# WHAT IS BEING ASKED
Copy out the material below word for word, starting with the line that contains "Viewport: 700px width, 480px" and going on through the line that contains "[x=309, y=17]", both included.

# RECORDS SUPPLIED
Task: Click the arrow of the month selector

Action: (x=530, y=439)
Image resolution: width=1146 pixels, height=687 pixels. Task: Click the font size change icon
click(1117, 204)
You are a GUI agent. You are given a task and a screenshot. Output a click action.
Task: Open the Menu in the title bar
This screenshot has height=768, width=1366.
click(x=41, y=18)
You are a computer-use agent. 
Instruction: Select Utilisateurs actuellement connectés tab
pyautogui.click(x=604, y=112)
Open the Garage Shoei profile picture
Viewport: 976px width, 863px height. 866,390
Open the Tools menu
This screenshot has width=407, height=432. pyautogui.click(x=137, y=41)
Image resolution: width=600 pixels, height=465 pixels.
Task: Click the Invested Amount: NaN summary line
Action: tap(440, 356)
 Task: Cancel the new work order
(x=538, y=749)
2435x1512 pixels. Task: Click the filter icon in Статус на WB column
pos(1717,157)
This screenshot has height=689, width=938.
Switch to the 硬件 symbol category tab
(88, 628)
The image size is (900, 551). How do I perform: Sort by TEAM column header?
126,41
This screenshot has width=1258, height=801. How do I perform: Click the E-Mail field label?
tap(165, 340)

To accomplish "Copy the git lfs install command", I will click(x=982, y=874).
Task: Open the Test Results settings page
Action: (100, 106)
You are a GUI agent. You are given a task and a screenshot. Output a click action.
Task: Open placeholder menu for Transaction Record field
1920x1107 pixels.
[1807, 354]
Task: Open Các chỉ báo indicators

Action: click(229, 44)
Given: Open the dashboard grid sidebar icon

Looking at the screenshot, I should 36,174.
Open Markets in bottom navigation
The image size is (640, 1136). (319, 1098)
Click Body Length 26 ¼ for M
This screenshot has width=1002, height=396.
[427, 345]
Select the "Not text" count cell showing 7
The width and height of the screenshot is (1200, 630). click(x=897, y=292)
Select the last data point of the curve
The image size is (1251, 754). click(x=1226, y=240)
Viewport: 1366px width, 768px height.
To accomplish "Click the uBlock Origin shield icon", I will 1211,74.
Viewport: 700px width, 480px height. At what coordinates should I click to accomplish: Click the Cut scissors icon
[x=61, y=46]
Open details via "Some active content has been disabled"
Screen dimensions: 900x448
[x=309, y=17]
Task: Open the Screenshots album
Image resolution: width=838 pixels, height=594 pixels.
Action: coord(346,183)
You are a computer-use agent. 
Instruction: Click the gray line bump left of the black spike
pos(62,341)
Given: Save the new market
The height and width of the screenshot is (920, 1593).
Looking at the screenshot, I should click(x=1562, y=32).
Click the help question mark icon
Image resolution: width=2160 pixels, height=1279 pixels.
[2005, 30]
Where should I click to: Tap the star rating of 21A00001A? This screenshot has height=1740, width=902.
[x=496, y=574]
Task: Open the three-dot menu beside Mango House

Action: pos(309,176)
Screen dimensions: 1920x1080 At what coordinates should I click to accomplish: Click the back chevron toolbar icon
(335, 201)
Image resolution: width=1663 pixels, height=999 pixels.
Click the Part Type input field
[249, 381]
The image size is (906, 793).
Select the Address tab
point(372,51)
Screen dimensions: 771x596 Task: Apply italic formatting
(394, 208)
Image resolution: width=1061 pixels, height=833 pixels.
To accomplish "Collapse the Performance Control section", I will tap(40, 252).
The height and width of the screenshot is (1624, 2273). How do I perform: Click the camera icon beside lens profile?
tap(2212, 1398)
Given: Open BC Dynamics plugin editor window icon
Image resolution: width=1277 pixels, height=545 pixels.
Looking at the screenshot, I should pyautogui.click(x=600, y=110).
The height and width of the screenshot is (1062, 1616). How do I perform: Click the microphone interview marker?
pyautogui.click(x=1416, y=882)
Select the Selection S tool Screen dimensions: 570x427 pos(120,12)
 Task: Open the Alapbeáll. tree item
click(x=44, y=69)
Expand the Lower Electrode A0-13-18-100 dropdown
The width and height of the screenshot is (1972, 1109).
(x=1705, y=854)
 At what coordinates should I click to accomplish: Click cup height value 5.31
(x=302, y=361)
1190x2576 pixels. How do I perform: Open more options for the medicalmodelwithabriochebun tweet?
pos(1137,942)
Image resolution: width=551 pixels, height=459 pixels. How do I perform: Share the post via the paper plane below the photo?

# TASK SOLUTION
Viewport: 700px width, 480px height. At what coordinates should I click to accomplish: Click the Cut scissors icon
[x=61, y=46]
Open details via "Some active content has been disabled"
Screen dimensions: 900x448
[x=309, y=17]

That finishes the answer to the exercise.